Os mais vulneráveis na linha de corte do mercado de trabalho são aqueles quem têm contrato temporário ou terceirizados. Como esse tipo de relação trabalhista é frágil, fica mais simples e barato para as empresas a dispensa desses profissionais do que a de funcionários com vínculo tradicional. Segundo estimativa do Departamento Intersindical de Estatística e Estudos Socioeconômicos (Dieese), cerca de 25% dos profissionais com carteira assinada no País têm a chamada relação precarizada com seus empregadores – o que inclui terceirizados, temporários, que são a maioria, além de estagiários e os contratados como pessoa jurídica. Isso significa que cerca de 7,7 milhões de brasileiros estão na berlinda e têm mais chance de perder o posto de trabalho neste momento.

Em tempos de crise, o desemprego também revela a sua face nas grandes metrópoles do país. E ela é majoritariamente feminina, preta ou parda, jovem e com pelo menos o ensino médio completo, segundo dados da PME (Pesquisa Mensal de Emprego) levantados pelo IBGE (Instituto Brasileiro de Geografia e Estatística).

O presidente Lula está assustado com a quantidade de demissões e falou que não esperava “uma porretada tão grande”. Segundo o jornalista Kennedy Alencar, o presidente disse em reunião com banqueiros: “Não é para vazar. Se vazar o que vou dizer, vocês estão fodidos. Mas eu fiquei muito assustado com a quantidade de demissões em dezembro. Fiquei puto.
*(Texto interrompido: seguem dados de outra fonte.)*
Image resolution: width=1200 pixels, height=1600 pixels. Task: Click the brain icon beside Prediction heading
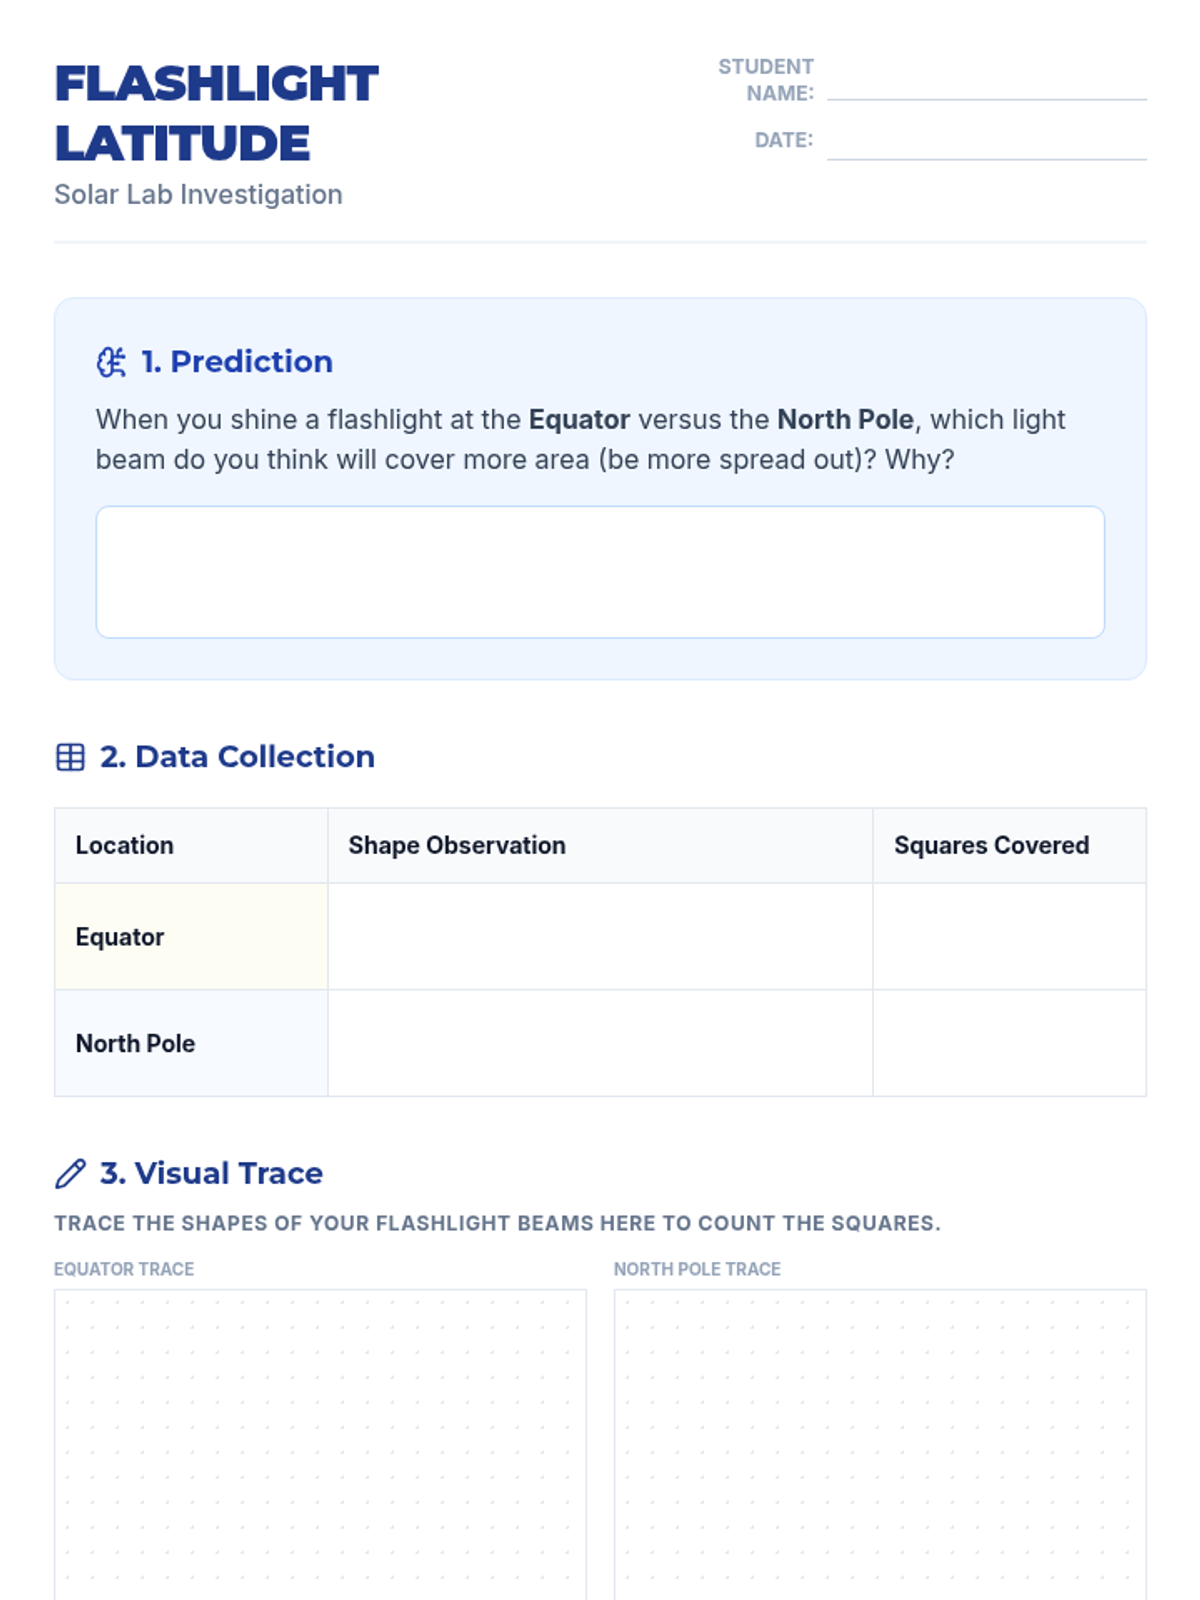pyautogui.click(x=111, y=362)
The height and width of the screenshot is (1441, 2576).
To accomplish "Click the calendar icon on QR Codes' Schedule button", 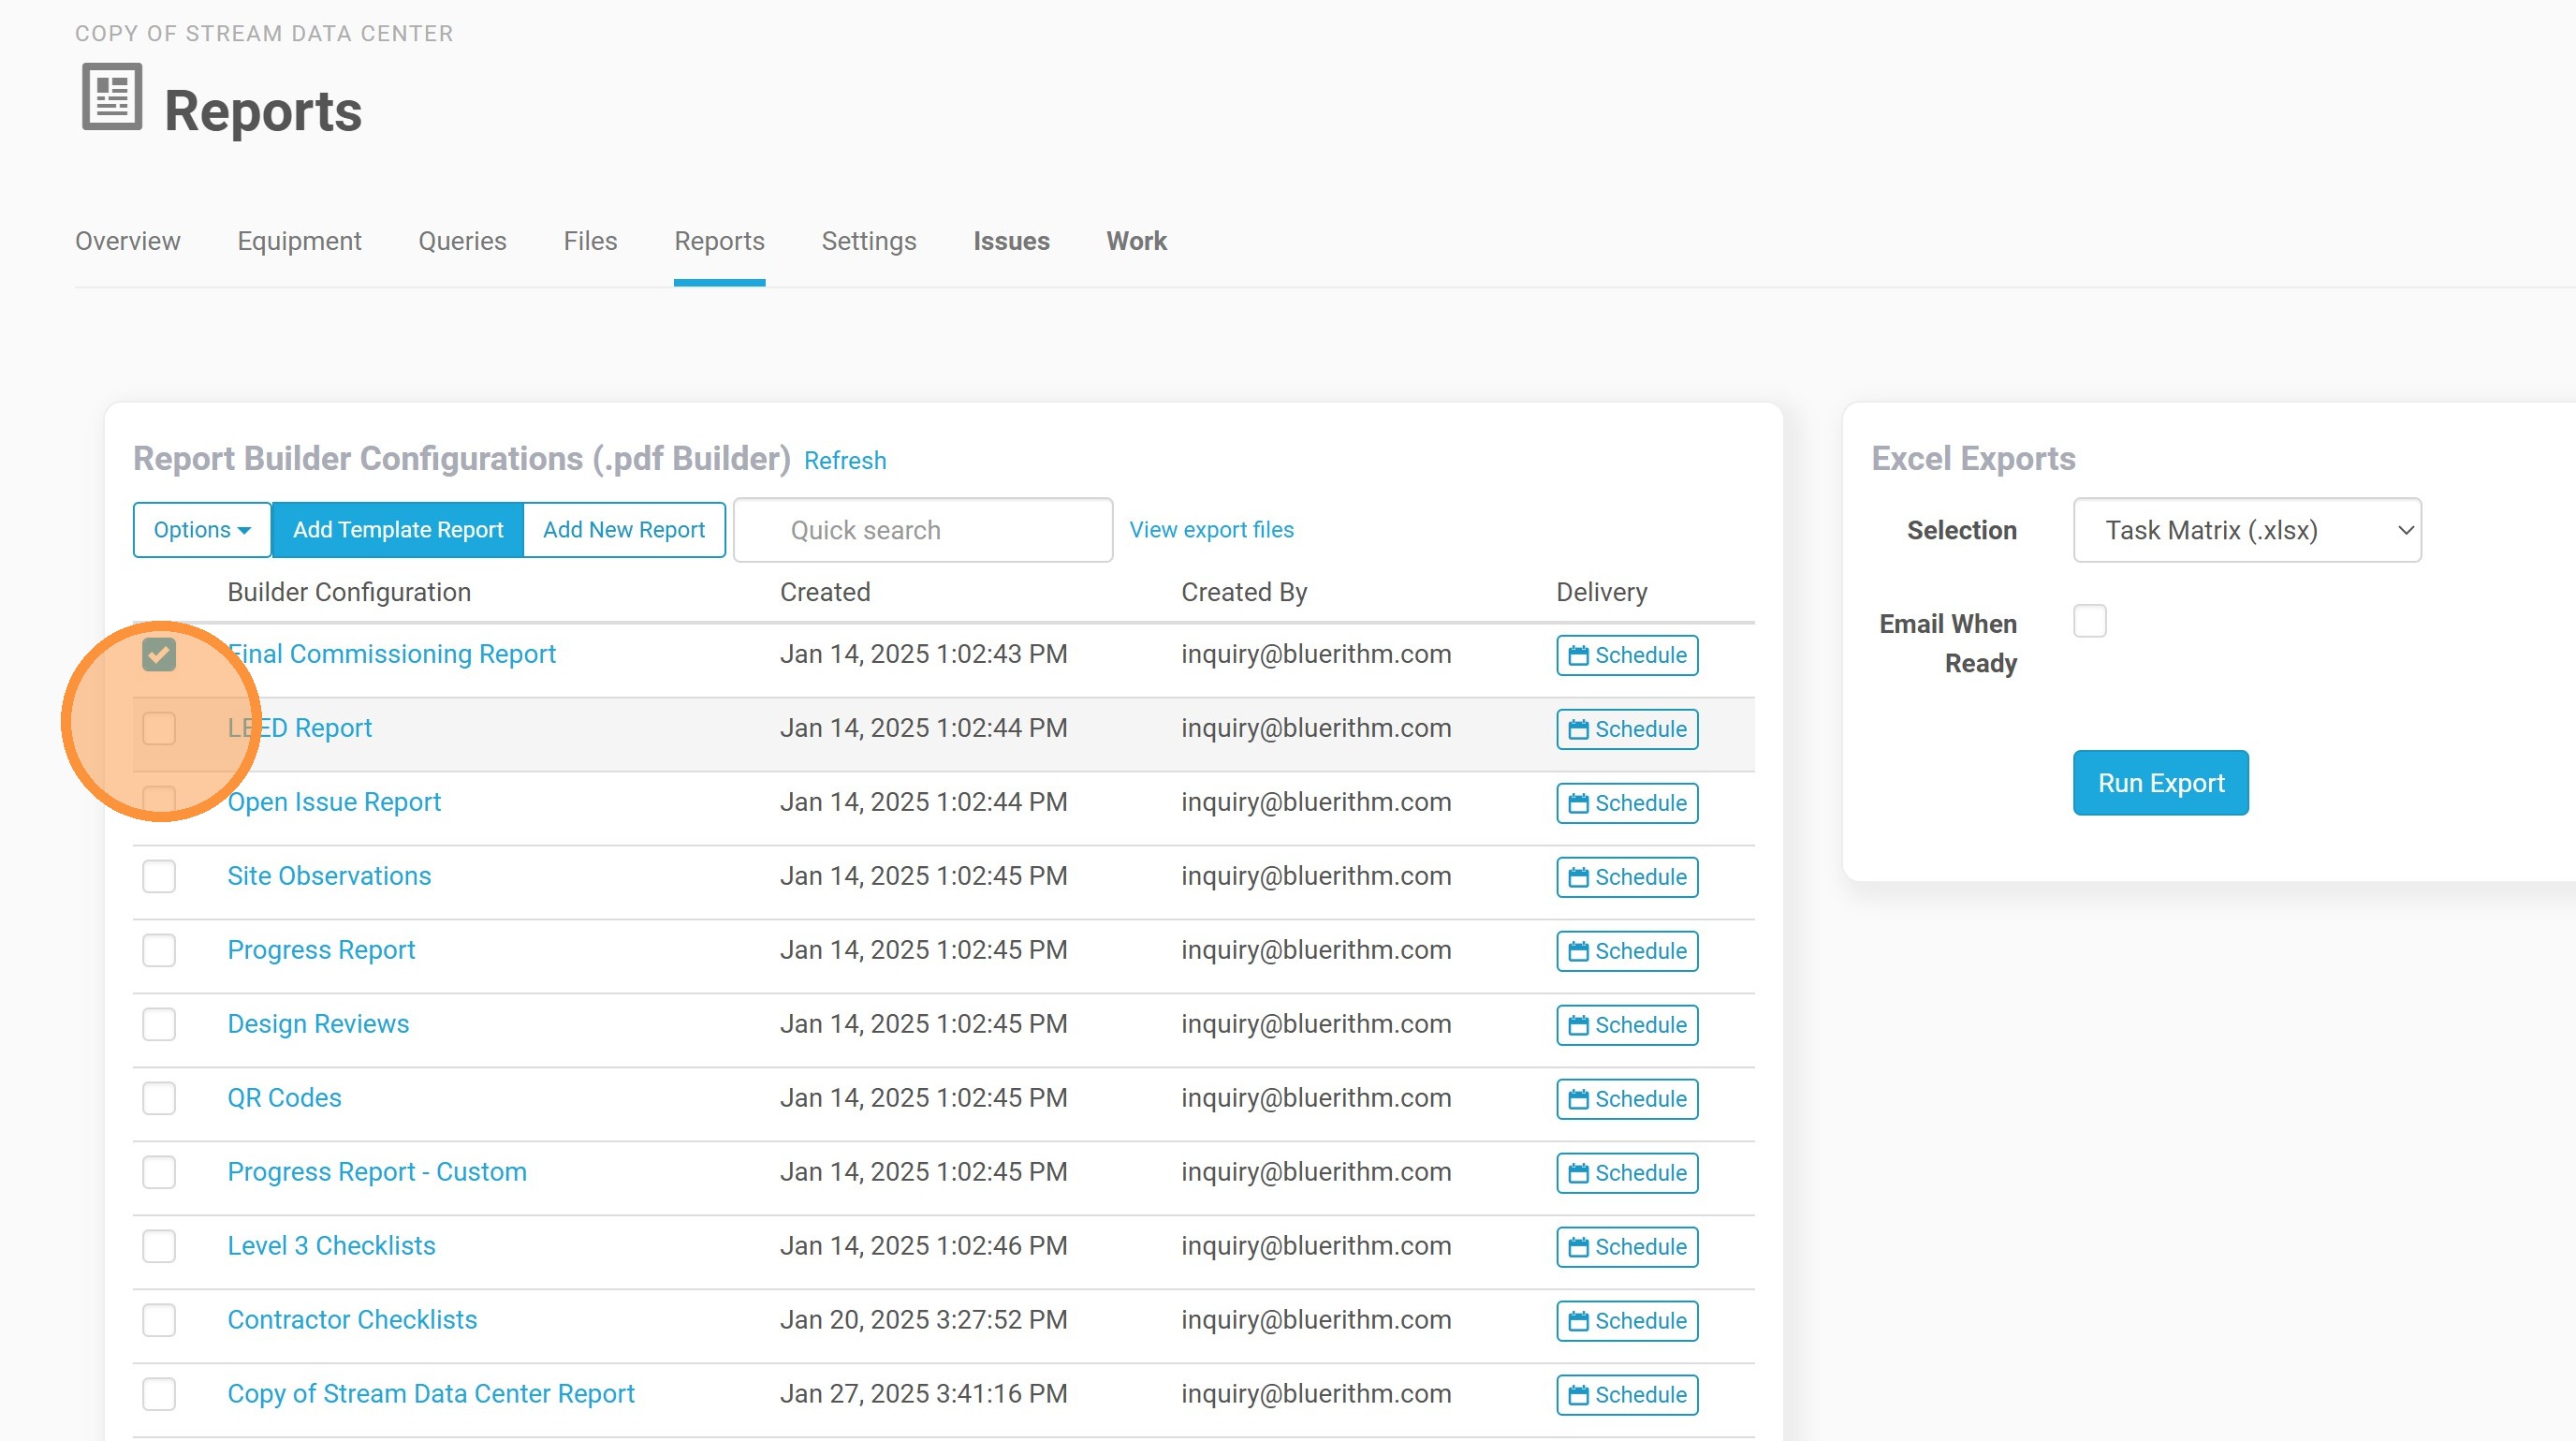I will [1579, 1098].
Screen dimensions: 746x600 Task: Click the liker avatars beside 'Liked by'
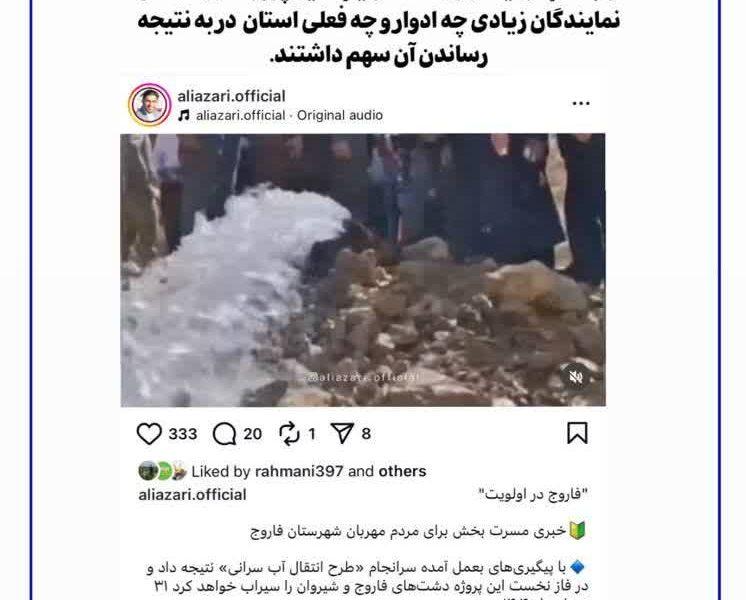coord(162,471)
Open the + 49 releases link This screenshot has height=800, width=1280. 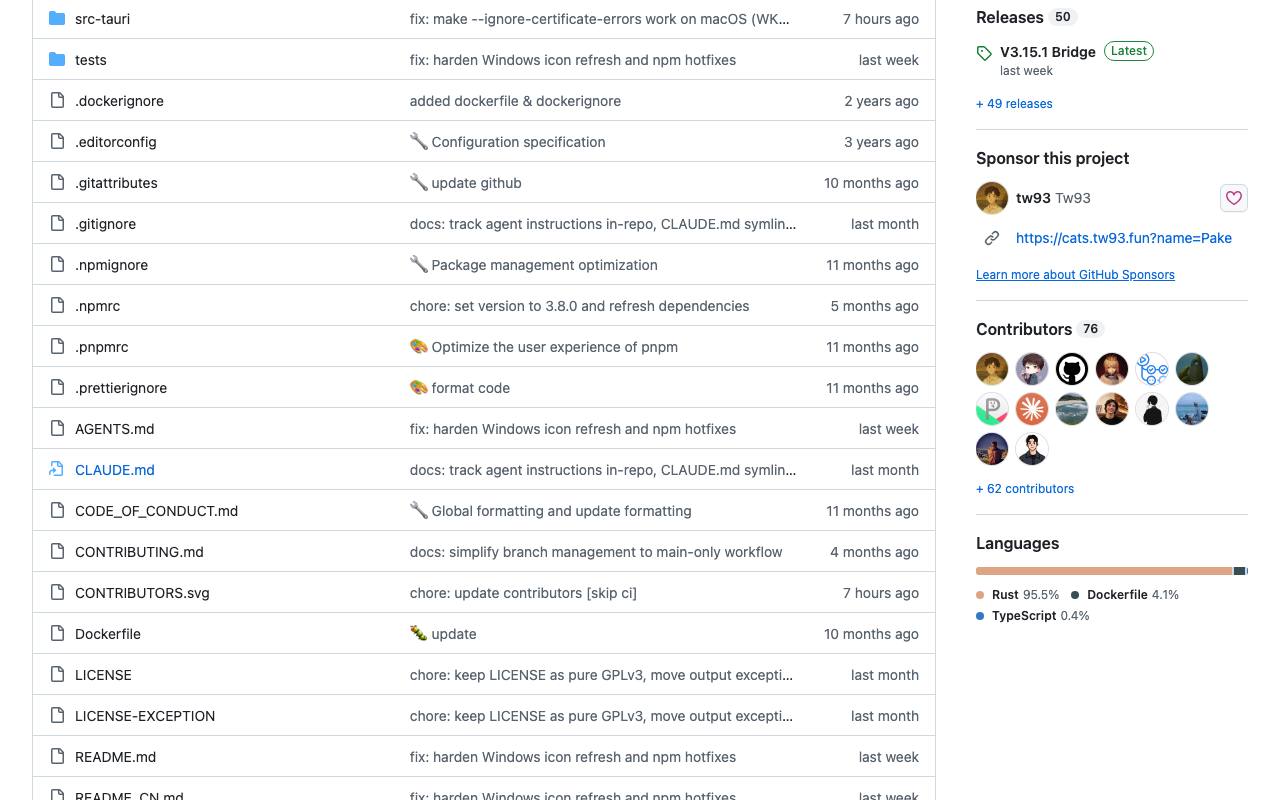click(1014, 104)
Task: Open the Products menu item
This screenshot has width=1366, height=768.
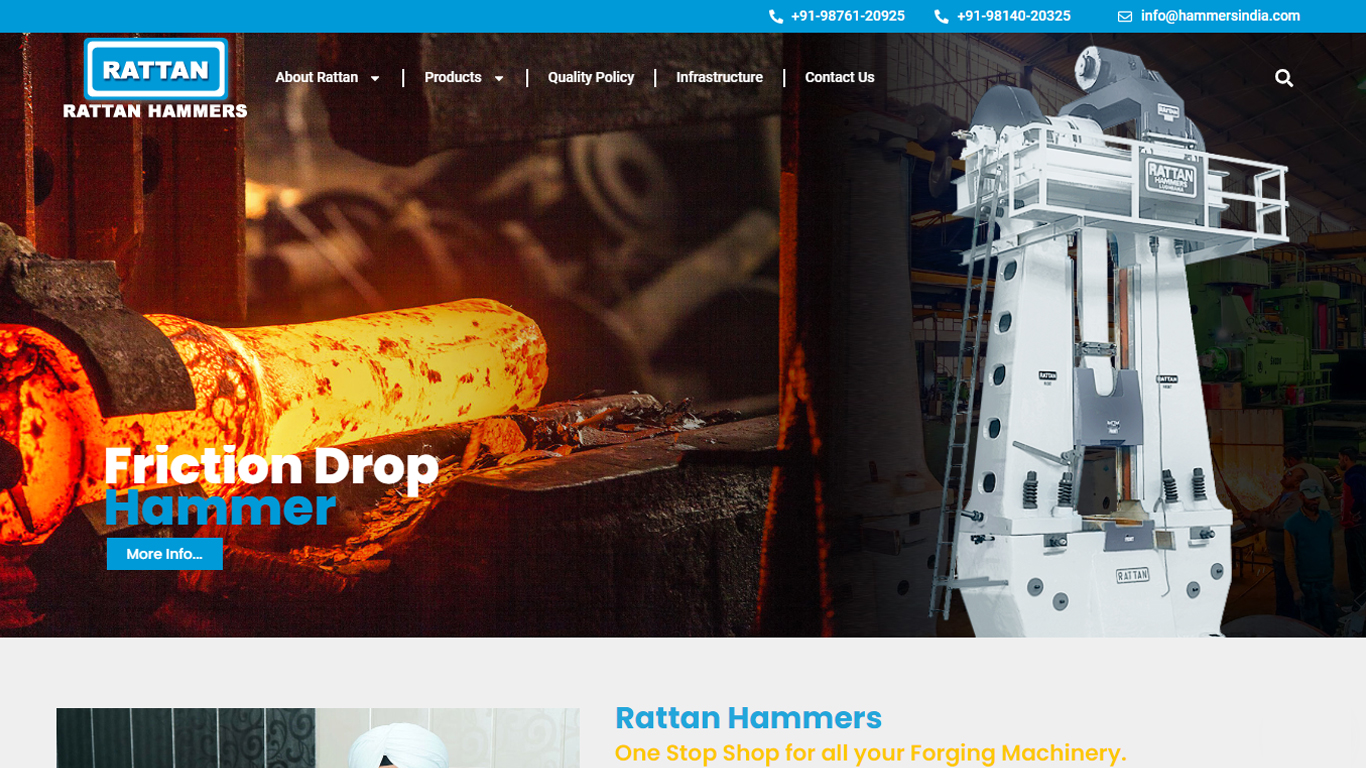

Não esperava”. O presidente usou palavrões para se referir a ações do governo que não chegariam “na ponta”. Uma dessas ações seria a recomendação para que os bancos oficiais baixem o “spread” – diferença entre o custo de captação dos recursos para os bancos e o que essas instituições financeiras cobram de clientes nas diversas operações de empréstimo.

As centrais sindicais estão em estado de alerta. A CUT deflagrou o movimento Os trabalhadores e trabalhadoras não pagarão pela crise. A campanha vai reivindicar garantia de emprego, manutenção dos direitos dos trabalhadores, queda imediata dos juros e a contrapartida das empresas que receberem incentivos do governo. A Força Sindical, por sua vez, calcula em cerca de 3 milhões os postos de trabalho eliminados até março, ou 10% dos brasileiros com carteira assinada.

Curiosamente, a crise vem revigorando o movimento sindical brasileiro. Com o corte drástico de empregos, os presidentes das entidades ganharam voz nas negociações com governadores, presidentes de federações de indústrias, empresários, ministros e até com o presidente da República. “Vocês têm que cobrar mesmo!”, admitiu Lula num encontro recente com dirigentes de centrais sindicais.

(Ecodebate, 05/02/2009) publicado pelo IHU On-line, 04/02/2009 [IHU On-line é publicado pelo Instituto Humanitas Unisinos – IHU, da Universidade do Vale do Rio dos Sinos – Unisinos, em São Leopoldo, RS.]